Even if an exception is raised inside the with statement, the file is still properly closed. The context manager is notified of the exception. It can close the file and allow the exception to propagate.

How it works...

A context manager is notified of three significant events surrounding the indented block of code:

  • Entry
  • Normal exit with no exception
  • Exit with an exception pending

The context manager will—under all conditions—disentangle our program from external resources. Files can be closed. Network connections can be dropped. Database transactions can be committed or rolled back. Locks can be released.

We can experiment with this by including a manual exception inside the with statement. This can show that the file was properly closed:

>>> try:
...     with target_path.open('w', newline='') as target_file:
...         writer = csv.writer(target_file)
...         writer.writerow(['column', 'data', 'heading'])
...         writer.writerow(some_source[0])
...         raise Exception("Testing")
... except Exception as exc:
...     print(f"{target_file.closed=}")
...     print(f"{exc=}")
>>> print(f"Finished Writing {target_path.name}")

In this example, we've wrapped the real work in a try statement. This allows us to raise an exception after writing the first line of data to the CSV file. Because the exception handling is outside the with context, the file is closed properly. All resources are released and the part that was written is properly accessible and usable by other programs.

The output confirms the expected file state:

target_file.closed=True
exc=Exception('Testing')

This shows us that the file was properly closed. It also shows us the message associated with the exception to confirm that it was the exception we raised manually. This kind of technique allows us to work with expensive resources like database connections and network connections and be sure these don't "leak." A resource leak is a common description used when resources are not released properly back to the OS; it's as if they slowly drain away, and the application stops working because there are no more available OS network sockets or file handles. The with statement can be used to properly disentangle our Python application from OS resources.

There's more...

Python offers us a number of context managers. We noted that an open file is a context, as is an open network connection created by urllib.request.urlopen().

For all file operations, and all network connections, we should always use a with statement as a context manager. It's very difficult to find an exception to this rule.

It turns out that the decimal module makes use of a context manager to allow localized changes to the way decimal arithmetic is performed. We can use the decimal.localcontext() function as a context manager to change rounding rules or precision for calculations isolated by a with statement.

We can define our own context managers, also. The contextlib module contains functions and decorators that can help us create context managers around resources that don't explicitly offer them.

When working with locks, the with statement context manager is the ideal way to acquire and release a lock.
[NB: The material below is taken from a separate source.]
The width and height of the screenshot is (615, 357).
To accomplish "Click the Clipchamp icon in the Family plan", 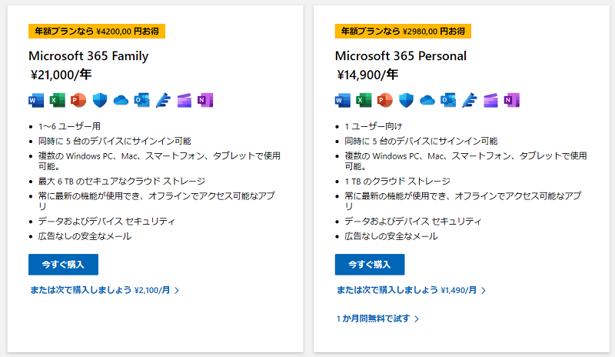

See https://docs.python.org/3/library/threading.html#with-locks for the relationship between a lock object created by the threading module and a context manager.

See also

  • See https://www.python.org/dev/peps/pep-0343/ for the origins of the with statement.
  • Numerous recipes in Chapter 9, Functional Programming Features, will make use of this technique. The recipes Reading delimited files with the cvs module, Reading complex formats using regular expressions, and Reading HTML documents, among others, will make use of the with statement.